Le problème est que si les joyeux lurons du PCC ont parfai­te­ment reçu le message, ils l’appliquent d’une manière quelque peu criti­quable et d’ailleurs criti­quée. La mesure sujette à reproches est celle prise par le gouver­ne­ment central qui inter­dit aux respon­sables locaux ou natio­naux et aux fonc­tion­naires d’utiliser l’argent public à des fins person­nelles. À l’occasion des fêtes du Nouvel An, nombreux étaient ceux puisant dans les budgets publics pour offrir quelques cadeaux à la famille, aux amis ainsi qu’à quelques rela­tions utiles. Soirées au restau­rant ou dans un KTV, feux d’artifice lancés depuis le luxueux « loge­ment de fonc­tion », spec­tacles publics, mais avec pour fina­li­té de se faire plai­sir, telles étaient les réjouis­sances orga­ni­sées au frais du contri­buable lors des derniers jours de l’année.

Si en Chine tout ce qui n’est pas expli­ci­te­ment inter­dit est auto­ri­sé, cette restric­tion permet d’entrevoir un autre aspect de la logique chinoise. « Si cela m’est inter­dit, il en est de même pour tout le monde », telle semble être l’interprétation faite par de nombreux respon­sables locaux pour qui le plai­sir du peuple se limite visi­ble­ment au leur. C’est ainsi que le feu d’artifice qui illu­mi­nait le ciel de ce village lors du Nouvel An est suppri­mé, ce en même temps que le spec­tacle tradi­tion­nel­le­ment donné à cette occasion.

Venant après l’annulation pure et simple en août du spec­tacle asso­cié au festi­val du jasmin, ces déci­sions mettent en lumière la percep­tion très limi­tée des inté­rêts de la popu­la­tion lorsque ses diri­geants n’en tirent plus de béné­fices. Concer­nant le feu d’artifice, il était finan­cé par une des cimen­te­ries présentes sur le district.

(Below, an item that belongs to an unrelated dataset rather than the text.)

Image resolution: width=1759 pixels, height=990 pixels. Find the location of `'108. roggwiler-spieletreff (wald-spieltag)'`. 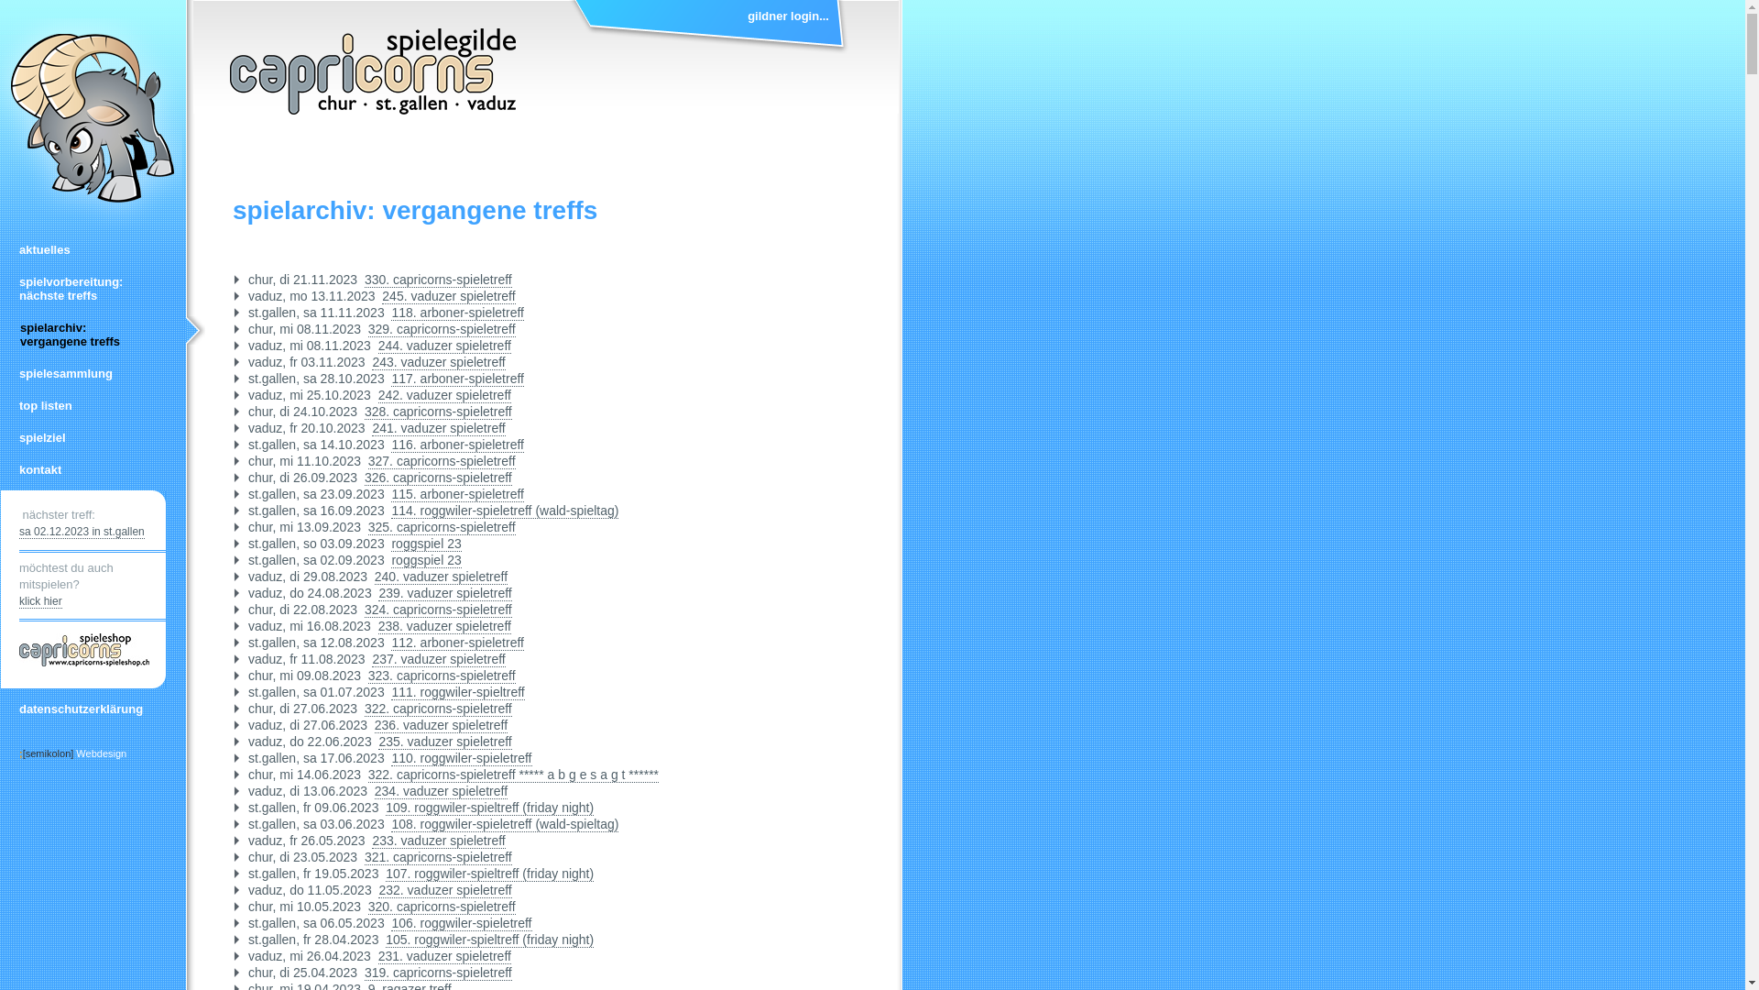

'108. roggwiler-spieletreff (wald-spieltag)' is located at coordinates (505, 823).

Sans doute son prix réel a-t-il été consi­dé­ré comme dange­reux une fois débar­ras­sé des supplé­ments incon­tour­nables avec le risque d’être compa­ré aux factures des années précé­dentes. Idem pour le spec­tacle qui malgré des acteurs locaux peu ou pas rétri­bués indui­sait des dépenses pour la plupart diffi­ci­le­ment explicables.

Long­temps habi­tués à mélan­ger fonds publics et privés, certains cadres locaux ont ainsi le plus grand mal à diffé­ren­cier leur propre plai­sir de celui de la popu­la­tion. Déjà perdante aupa­ra­vant, c’est elle qui fait les frais du nouveau mode de fonc­tion­ne­ment. Cette situa­tion quelque peu ubuesque n’est pas sans agacer ceux qui privés du gâteau, se voient aujourd’hui inter­dits de manger les miettes. Heureu­se­ment pour les cadres et fonc­tion­naires, le Nouvel An chinois n’est pas l’occasion de présen­ter le calen­drier, ce qui leur aurait valu un accueil des plus froids.